Neither statutory rape laws nor rules inhibiting teenage girls’ access to abortion and birth control services are likely to stop teenage sex. They are likely to resurrect the climate of guilt, furtiveness, and fear of pregnancy that traditionally infused the experience of sex for unmarried women—and that is their point. Stevens accurately defines what is at issue here: whether women of any age, but especially young unmarried women, are to be granted a "license to use their own judgment" about abortion, sexuality, and how to live their lives. At bottom, the struggle between feminism and the array of rightist political and ideological forces is about the "right to choose," insofar as antifeminism, whether as paternalist "protection" or misogynist punishment, involves the denial of women’s capacity for moral judgment and hence for "choice."

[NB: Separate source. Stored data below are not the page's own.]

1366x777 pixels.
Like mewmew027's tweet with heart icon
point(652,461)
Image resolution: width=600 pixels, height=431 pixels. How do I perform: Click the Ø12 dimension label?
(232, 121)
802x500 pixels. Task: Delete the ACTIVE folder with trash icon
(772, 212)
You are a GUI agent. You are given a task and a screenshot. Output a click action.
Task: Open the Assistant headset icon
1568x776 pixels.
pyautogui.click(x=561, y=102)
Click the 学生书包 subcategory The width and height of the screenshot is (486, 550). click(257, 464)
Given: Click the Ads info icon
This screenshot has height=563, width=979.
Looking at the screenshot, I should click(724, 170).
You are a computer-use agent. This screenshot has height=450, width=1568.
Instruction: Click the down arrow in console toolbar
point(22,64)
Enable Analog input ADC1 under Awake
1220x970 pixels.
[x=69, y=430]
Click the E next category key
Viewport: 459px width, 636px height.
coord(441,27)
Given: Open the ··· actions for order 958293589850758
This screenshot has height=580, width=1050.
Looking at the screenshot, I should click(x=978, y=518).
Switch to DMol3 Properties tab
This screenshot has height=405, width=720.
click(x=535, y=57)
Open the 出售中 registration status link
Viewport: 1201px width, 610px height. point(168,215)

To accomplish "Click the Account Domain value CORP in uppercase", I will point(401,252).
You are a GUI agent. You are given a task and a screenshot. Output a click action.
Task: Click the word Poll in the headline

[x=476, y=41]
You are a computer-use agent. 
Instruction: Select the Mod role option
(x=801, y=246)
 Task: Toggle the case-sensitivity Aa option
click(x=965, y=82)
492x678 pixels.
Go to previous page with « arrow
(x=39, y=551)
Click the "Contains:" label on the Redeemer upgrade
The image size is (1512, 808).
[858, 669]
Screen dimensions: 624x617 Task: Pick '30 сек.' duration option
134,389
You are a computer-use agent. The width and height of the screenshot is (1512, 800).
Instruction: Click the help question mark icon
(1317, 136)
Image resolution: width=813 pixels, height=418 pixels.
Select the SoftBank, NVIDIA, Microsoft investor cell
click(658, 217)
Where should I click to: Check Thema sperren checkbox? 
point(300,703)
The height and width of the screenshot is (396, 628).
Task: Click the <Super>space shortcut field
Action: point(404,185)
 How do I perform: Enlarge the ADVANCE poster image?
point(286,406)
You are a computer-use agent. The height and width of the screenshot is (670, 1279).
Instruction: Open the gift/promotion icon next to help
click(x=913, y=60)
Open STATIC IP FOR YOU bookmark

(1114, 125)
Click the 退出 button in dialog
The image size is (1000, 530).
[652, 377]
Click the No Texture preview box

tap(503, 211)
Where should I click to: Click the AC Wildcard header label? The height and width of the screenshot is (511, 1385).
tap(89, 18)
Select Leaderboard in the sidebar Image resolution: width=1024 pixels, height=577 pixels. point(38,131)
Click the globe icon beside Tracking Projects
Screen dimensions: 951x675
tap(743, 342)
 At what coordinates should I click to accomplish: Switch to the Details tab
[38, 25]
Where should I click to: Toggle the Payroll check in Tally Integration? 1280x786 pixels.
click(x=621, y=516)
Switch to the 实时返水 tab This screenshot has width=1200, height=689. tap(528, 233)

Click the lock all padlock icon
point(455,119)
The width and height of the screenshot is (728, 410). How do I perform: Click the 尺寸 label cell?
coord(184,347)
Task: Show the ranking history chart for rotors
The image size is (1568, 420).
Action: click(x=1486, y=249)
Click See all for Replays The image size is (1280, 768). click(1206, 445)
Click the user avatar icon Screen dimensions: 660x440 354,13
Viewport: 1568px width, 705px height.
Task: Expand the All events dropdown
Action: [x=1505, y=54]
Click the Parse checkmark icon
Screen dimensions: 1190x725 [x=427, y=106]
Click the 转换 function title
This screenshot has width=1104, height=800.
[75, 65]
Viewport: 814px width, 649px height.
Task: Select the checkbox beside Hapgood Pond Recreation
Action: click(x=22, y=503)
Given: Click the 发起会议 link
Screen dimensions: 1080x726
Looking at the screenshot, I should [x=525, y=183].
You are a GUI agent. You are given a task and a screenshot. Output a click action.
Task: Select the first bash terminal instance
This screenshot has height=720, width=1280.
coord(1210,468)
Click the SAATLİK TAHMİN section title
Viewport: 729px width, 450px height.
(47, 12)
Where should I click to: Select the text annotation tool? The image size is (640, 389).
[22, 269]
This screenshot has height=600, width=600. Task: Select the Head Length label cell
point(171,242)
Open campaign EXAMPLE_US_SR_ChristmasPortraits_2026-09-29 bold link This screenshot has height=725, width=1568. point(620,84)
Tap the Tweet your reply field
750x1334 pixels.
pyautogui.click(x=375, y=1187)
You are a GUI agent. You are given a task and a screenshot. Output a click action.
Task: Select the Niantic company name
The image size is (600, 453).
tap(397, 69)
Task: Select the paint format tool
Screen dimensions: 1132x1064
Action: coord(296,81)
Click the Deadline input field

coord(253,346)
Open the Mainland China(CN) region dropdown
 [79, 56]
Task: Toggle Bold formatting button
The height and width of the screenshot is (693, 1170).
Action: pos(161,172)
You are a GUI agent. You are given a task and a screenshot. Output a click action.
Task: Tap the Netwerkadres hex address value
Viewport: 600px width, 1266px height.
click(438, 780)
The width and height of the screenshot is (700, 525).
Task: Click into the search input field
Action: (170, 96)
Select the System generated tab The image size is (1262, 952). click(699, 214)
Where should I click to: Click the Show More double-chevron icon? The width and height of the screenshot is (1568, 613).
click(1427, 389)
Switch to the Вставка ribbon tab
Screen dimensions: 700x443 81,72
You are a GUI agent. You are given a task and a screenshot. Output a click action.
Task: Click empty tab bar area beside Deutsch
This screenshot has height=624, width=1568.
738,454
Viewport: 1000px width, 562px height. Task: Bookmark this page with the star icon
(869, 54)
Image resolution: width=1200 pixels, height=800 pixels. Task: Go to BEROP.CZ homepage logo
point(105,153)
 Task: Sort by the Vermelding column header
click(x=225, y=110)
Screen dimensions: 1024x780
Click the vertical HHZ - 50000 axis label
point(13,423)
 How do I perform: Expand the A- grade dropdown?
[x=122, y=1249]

In the period between the first and second editions of this book, the Supreme Court rendered three major decisions on abortion and had three more waiting on its docket. In that brief time it vigorously affirmed women’s constitutional right to abortion, and then just as abruptly eviscerated it. With two new appointments, President Reagan had managed to shrink the Roe majority from 7-2 to 5-4; with a third, the tables turned: the antiabortion dissenters had become the "voice" of the Court.